NCLT, New Delhi Principal Bench rejects the complaint against Affinity Beauty Salon Pvt. Ltd. (Corporate debtor) which was filed by ACPC Enterprises (‘Financial Creditor/ Petitioner’) in order to initiate Corporate Insolvency Resolution Process. NCLT further clarifies that subscription money advanced for the purchase of share cannot come under the ambit of financial debt defined u/ 7 of the Insolvency and Bankruptcy Code, 2016 (‘Code’). As the subscription amount has neither been disbursed against the consideration for time value of money nor this money is borrowed against the payment of the interest.
In the present case, both parties had entered into a share subscription agreement (SSA) wherein 2,50,000 shares had to be transferred as Cumulative Convertible Redeemable Preference shares (CCRPS) in favour of the petitioner against the payment of sum of Rs. 2,50,00,000. Later, the Petitioner/ Corporate Debtor alleged that CCRPS were not registered with the ROC in favour of the Petitioner on the ground it was an unregistered partnership firm. Later, Petitioner got itself registered with the ROC. However, Petitioner issued a letter sum notice to the Corporate Debtor that if CCRPS were not dully issued and registered with ROC within 7 days then money paid by financial debtor, it would be liable to pay the due along with interest. Thereafter, Corporate debtor sold off his profit-making business of Affinity Express Franchise due to which CCRPS got drastically devalued.
Hence, corporate debtor claimed that as shares were not issued therefore share subscription money should be treated as debt and payable with interest therefore Corporate resolution process should be initiated. However, Respondent opposed that petition was not maintainable u/s 7 read with Rule 4 of the Insolvency & Bankruptcy (Application of Adjudicating Authority) Rules, 2016.
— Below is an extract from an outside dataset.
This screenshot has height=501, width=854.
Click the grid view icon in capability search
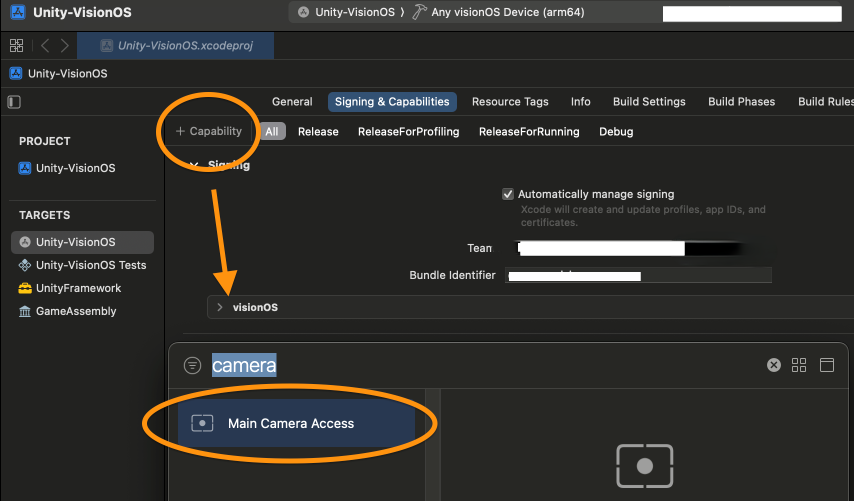(x=799, y=365)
NCLT stated that the first requirement for initiating Corporate resolution process is that petitioner should come under the ambit of “financial creditor”. Therefore, NCLT analysed the terms “financial creditor” as any person to whom financial debt is owed and includes a person to whom such debt has been legally assigned or transferred to. Further, it defined financial debt as a debt along with the interest which is disbursed against the against the consideration for time value of money and includes money borrowed against the payment of interest etc. After the interpretation of respective terms and analysing the facts NCLT held that Affinity Beauty Salon Pvt. Ltd. cannot be treated as financial creditor as it lacks necessary ingredients of consideration for the time value of money and the money was not borrowed against the payment of interest.
NCLT further clarified that allotment could not be made to an unregistered partnership firm, therefore, there was no trap of a financial loan or financial debt in term of Sec 5 (7) and 5 (8) of the Code in the transaction of SSA”.
Petitioner claimed that Respondent had guaranteed to pay back entire subscription consideration along with the guaranteed return hence subscription amount would be treated as debt u/s 3 (11) of the Code. NCLT highlighted that “debt” defined u/s 3(11) of the Code is a general definition but Sec. 4 provides that Part II has to be applied related to insolvency and liquidation for corporate debtor where minimum amount of default is one lac rupees. In addition, debt has not been defined Sec. 5 (7) and (8) however debt has been used for financial creditor and financial debt.
Hence, NCLT dismissed the complaint and held that “Every debt is not essentially a financial debt.”